Es seien hauptsächlich Frauen ab etwa 65 Jahren, die seine Kurse belegten, wie Hans Wüthrich berichtet. «Die bisher älteste Teilnehmerin war 78-jährig», erinnert er sich. Die meisten seien früher mal mit einem «normalen» Drahtesel unterwegs gewesen, hätten nun das Autofahren aufgegeben und wenig oder keine Erfahrung mit E-Bikes, analysiert Wüthrich die Beweggründe zum Kursbesuch. In zwei Fällen musste der Instruktor nach dem Kurs davon abraten, mit dem E-Bike zu fahren. «Wenn jemand den Kopf nicht mehr wenden oder den Arm zum Anzeigen der Richtungsänderung nicht ausstrecken kann, ist es einfach zu gefährlich», sagt der vorsichtige und erfahrene Ausbildner.
Anarchie auf der Strasse
Hans Wüthrich ortet – mit Ausnahme der Geschwindigkeit – keinen Unterschied im Verhalten zwischen Bikern mit «normalem» Velo und solchen mit E-Bikes. Sein Urteil aufgrund seiner Erfahrung und seiner Beobachtungen ist klar und unmissverständlich: «95 Prozent der Biker fahren auch Auto. Sobald sie aber einen Velolenker in der Hand halten, vergessen sie sämtliche Verkehrsregeln. Es wird kreuz und quer überholt, aufs Trottoir ausgewichen, Richtungsänderungen werden nicht angezeigt.» Ein schnelles 45 km/h-E-Bike habe beispielsweise auf dem Trottoir nichts verloren, selbst wenn die gelbe Markierung «Radfahren erlaubt» angebracht sei. Bei den E-Bikes kämen verschärfend noch die deutlich höheren Geschwindigkeiten hinzu, die das Unfallpotenzial noch erhöhten, resümiert Hans Wüthrich. Deshalb instruiert er an seinen Kursen wieder elementare Verkehrsregeln, die selbstverständlich auch für alle Velofahrenden gelten. «Der E-Bike-Fahrer, der das Handling an seinem Gefährt nicht beherrscht, ist am gefährlichsten. Die richtige Bedienung muss ohne zu überlegen erfolgen. Das Ziel ist, einen Automatismus, wie wir ihn beim Autofahren kennen, zu erreichen», betont Wüthrich mit Nachdruck.

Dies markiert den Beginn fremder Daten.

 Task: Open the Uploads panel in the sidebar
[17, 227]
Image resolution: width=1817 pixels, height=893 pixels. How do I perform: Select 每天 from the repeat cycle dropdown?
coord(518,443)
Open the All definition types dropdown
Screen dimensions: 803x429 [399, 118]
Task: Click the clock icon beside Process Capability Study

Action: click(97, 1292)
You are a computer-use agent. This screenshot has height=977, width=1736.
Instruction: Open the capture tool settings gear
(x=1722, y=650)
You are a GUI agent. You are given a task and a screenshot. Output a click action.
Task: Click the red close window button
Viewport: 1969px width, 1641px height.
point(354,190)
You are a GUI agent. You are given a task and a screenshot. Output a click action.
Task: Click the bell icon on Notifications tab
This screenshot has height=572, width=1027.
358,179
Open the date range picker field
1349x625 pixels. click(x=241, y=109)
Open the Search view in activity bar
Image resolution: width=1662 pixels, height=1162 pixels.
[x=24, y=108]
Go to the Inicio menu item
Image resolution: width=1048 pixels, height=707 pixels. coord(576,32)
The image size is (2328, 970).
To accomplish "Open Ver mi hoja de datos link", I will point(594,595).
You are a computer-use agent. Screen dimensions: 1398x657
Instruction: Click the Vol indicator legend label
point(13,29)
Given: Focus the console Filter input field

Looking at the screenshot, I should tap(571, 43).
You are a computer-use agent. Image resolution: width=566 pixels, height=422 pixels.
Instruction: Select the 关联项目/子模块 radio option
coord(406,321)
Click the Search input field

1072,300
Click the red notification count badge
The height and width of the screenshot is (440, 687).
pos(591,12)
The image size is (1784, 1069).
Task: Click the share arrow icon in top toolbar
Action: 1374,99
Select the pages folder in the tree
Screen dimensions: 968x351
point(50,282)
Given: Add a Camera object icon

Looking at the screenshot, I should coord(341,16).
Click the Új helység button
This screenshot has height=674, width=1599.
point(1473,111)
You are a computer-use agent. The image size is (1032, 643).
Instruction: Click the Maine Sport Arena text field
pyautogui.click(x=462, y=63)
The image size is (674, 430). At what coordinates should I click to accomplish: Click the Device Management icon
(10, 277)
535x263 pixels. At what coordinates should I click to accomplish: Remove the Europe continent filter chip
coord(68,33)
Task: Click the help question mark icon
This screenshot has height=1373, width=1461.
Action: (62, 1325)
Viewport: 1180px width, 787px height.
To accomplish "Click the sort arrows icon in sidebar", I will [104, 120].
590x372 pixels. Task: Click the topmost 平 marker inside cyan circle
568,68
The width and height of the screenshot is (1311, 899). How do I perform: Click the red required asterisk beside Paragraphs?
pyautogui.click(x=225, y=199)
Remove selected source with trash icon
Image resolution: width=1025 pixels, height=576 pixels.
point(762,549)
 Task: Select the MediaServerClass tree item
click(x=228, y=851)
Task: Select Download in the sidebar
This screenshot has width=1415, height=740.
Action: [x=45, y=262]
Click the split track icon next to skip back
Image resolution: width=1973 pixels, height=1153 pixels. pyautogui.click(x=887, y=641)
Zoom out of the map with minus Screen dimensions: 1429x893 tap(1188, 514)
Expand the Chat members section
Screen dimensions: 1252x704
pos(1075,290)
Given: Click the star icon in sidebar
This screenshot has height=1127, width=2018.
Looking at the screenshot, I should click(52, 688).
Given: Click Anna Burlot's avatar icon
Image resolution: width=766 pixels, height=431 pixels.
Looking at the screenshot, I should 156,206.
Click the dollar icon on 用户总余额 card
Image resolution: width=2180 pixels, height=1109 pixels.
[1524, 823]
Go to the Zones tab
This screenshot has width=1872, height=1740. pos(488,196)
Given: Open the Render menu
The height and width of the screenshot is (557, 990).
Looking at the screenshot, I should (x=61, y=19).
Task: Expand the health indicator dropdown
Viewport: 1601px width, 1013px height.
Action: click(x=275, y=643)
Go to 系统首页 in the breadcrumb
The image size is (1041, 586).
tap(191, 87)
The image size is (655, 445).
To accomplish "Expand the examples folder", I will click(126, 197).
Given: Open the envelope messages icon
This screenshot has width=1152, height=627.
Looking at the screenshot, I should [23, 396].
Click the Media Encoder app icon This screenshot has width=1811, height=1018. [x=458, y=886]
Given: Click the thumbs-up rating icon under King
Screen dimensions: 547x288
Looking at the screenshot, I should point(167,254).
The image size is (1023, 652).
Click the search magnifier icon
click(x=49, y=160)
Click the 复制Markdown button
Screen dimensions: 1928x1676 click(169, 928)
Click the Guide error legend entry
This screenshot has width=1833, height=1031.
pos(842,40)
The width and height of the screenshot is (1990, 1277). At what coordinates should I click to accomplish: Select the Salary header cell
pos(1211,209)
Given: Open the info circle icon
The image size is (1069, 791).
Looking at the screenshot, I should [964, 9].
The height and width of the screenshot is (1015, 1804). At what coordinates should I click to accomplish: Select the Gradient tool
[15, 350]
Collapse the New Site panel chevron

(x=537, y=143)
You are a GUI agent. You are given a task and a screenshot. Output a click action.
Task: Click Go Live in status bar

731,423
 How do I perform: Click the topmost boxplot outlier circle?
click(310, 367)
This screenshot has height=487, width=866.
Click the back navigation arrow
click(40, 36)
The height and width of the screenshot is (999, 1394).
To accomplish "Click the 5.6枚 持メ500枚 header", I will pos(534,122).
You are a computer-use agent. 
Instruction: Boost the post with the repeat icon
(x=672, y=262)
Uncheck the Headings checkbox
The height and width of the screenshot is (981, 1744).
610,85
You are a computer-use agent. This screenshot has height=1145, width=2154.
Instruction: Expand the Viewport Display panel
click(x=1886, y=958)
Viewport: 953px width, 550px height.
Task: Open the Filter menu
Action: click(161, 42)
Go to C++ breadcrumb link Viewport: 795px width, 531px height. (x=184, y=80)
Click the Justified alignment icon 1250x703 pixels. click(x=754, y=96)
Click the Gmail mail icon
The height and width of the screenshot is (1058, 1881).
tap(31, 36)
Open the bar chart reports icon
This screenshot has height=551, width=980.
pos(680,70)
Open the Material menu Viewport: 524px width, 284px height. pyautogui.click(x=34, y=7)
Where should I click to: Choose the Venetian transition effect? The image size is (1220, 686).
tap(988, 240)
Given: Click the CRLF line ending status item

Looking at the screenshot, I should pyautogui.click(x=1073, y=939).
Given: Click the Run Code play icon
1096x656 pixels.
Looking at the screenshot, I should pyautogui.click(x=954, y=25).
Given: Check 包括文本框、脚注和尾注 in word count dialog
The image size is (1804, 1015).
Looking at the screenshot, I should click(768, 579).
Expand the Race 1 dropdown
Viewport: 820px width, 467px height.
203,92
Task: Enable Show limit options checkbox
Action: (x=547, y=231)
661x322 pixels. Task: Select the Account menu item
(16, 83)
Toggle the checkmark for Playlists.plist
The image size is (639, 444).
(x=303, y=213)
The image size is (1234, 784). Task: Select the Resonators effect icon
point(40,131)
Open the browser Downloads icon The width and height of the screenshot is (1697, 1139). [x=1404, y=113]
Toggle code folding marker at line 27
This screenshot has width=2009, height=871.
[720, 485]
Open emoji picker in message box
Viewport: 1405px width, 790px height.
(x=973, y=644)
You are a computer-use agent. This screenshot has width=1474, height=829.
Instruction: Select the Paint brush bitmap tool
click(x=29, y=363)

Welche persönlichen Exkursionen beabsichtigt Hans Wüthrich mit seinem E-Bike zu unternehmen? Seine Antwort kommt ohne zu zögern: «In diesem Herbst möchte ich mit meiner Frau und einem befreundeten Ehepaar von Berlin nach Kopenhagen radeln. Wir planen etwa zehn Tagesetappen zu höchstens 70 Kilometer – ganz gemütlich und mit viel Genuss!», freut er sich. Die Strecke ist Hans Wüthrich nicht ganz unbekannt. Er hat sie vor zehn Jahren schon bewältigt, damals noch mit einem «normalen» Velo, zu hundert Prozent mit eigener Muskelkraft.
Peter Widmer
Hans Wüthrich wurde 1961 geboren und wuchs in Rohrbachgraben auf. Den erlernten Beruf als Bäcker-Konditor musste er aus gesundheitlichen Gründen aufgeben. Danach absolvierte er die Polizeischule und arbeitete während 32 Jahren bei der Kantonspolizei Bern, davon 22 Jahre als Verkehrsinstruktor. Seit 2013 ist er E-Bike-Instruktor beim Touring Club Schweiz TCS im Technischen Zentrum Ittigen. Hans Wüthrich ist verheiratet, hat drei erwachsene Kinder und lebt in Sumiswald.